Ayez en honneur le sommeil

Ayez en honneur le sommeil et respectez-le !
C’est la chose première.
Et évitez tous ceux qui dorment mal et qui sont éveil- lés la nuit !

Le voleur lui-même a honte en présence du sommeil.
Son pas se glisse toujours silencieux dans la nuit. Mais le veilleur de nuit est impudent et impudemment il porte son cor.

Ce n’est pas une petite chose que de savoir dormir : il faut savoir veiller tout le jour pour pouvoir bien dormir.

Dix fois dans la journée il faut que tu te surmontes toi- même : c’est la preuve d’une bonne fatigue et c’est un pavot pour l’âme.

Dix fois il faut te réconcilier avec toi-même ; car s’il est amer de se surmonter, celui qui n’est pas réconcilié dort mal.
Il te faut trouver dix vérités durant le jour ; autrement tu chercheras des vérités durant la nuit et ton âme restera affamée.

Dix fois dans la journée il te faut rire et être joyeux : autrement tu seras dérangé la nuit par ton estomac, ce père de l’affliction.
Peu de gens savent cela, mais il faut avoir toutes les vertus pour bien dormir. (….)

Paix avec Dieu et le prochain, ainsi le veut le bon sommeil. Et paix encore avec le diable du voisin.
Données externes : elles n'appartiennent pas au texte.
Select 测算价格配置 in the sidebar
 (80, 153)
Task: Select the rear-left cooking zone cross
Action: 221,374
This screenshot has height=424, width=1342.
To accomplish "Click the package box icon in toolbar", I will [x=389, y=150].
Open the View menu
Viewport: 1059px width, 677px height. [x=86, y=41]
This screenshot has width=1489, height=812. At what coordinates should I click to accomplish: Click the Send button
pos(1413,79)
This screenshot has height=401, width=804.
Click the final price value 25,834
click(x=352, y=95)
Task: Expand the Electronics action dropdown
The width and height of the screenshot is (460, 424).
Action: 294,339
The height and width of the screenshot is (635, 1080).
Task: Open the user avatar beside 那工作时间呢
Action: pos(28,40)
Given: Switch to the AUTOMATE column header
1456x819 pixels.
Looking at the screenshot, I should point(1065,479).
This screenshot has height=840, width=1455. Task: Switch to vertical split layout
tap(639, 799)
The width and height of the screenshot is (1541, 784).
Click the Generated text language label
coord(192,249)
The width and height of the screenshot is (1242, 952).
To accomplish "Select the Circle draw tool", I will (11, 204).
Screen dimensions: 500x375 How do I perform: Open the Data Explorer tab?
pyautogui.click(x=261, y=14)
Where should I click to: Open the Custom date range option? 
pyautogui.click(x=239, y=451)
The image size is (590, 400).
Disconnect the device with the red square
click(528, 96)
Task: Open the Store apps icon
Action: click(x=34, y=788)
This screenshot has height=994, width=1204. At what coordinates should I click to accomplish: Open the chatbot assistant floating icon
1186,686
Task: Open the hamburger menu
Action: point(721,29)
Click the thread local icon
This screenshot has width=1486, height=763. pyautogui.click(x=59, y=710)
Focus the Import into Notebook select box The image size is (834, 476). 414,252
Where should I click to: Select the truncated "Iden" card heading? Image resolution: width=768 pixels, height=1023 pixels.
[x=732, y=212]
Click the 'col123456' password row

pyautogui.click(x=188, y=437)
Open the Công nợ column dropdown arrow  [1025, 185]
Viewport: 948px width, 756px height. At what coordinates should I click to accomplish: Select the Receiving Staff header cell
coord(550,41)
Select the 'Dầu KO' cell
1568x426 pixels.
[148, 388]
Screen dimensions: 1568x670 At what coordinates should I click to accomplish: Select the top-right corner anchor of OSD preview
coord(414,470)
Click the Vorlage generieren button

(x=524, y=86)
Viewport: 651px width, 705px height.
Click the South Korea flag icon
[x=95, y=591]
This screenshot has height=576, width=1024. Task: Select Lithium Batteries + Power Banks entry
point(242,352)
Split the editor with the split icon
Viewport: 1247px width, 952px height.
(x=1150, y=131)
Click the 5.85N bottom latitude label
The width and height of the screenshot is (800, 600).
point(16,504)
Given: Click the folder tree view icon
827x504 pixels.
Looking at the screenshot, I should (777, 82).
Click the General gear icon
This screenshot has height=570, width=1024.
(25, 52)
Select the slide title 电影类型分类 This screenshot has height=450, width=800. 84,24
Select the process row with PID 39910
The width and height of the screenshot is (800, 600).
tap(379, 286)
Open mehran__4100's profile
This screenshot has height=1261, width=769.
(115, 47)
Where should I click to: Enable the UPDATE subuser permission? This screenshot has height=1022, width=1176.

Autrement il te hantera de nuit.(….)

Je ne veux ni beaucoup d’honneurs, ni de grands trésors : cela fait trop de bile. (….)

Quand vient la nuit je me garde bien d’appeler le sommeil !
Il ne veut pas être appelé, lui qui est le maître des vertus !
Mais je pense à ce que j’ai fait et pensé dans la journée.
En ruminant mes pensées je m’interroge avec la patience d’une vache, et je me demande : quelles furent donc tes dix victoires sur toi-même ?
Et quels furent les dix réconciliations, et les dix vérités, et les dix éclats de rire dont ton cœur s’est régalé ?

En considérant cela, bercé de quarante pensées, soudain le sommeil s’empare de moi, le sommeil que je n’ai point appelé, le maître des vertus.
Le sommeil me frappe sur les yeux, et mes yeux s’alourdissent.
Le sommeil me touche la bouche, et ma bouche reste ouverte.(….)

Maintenant je comprends ce que jadis on cherchait avant tout, lorsque l’on cherchait des maîtres de la vertu.
C’est un bon sommeil que l’on cherchait et des vertus couronnées de pavots !

Bienheureux les assoupis : car ils s’endormiront bientôt. – Ainsi parlait Zarathoustra.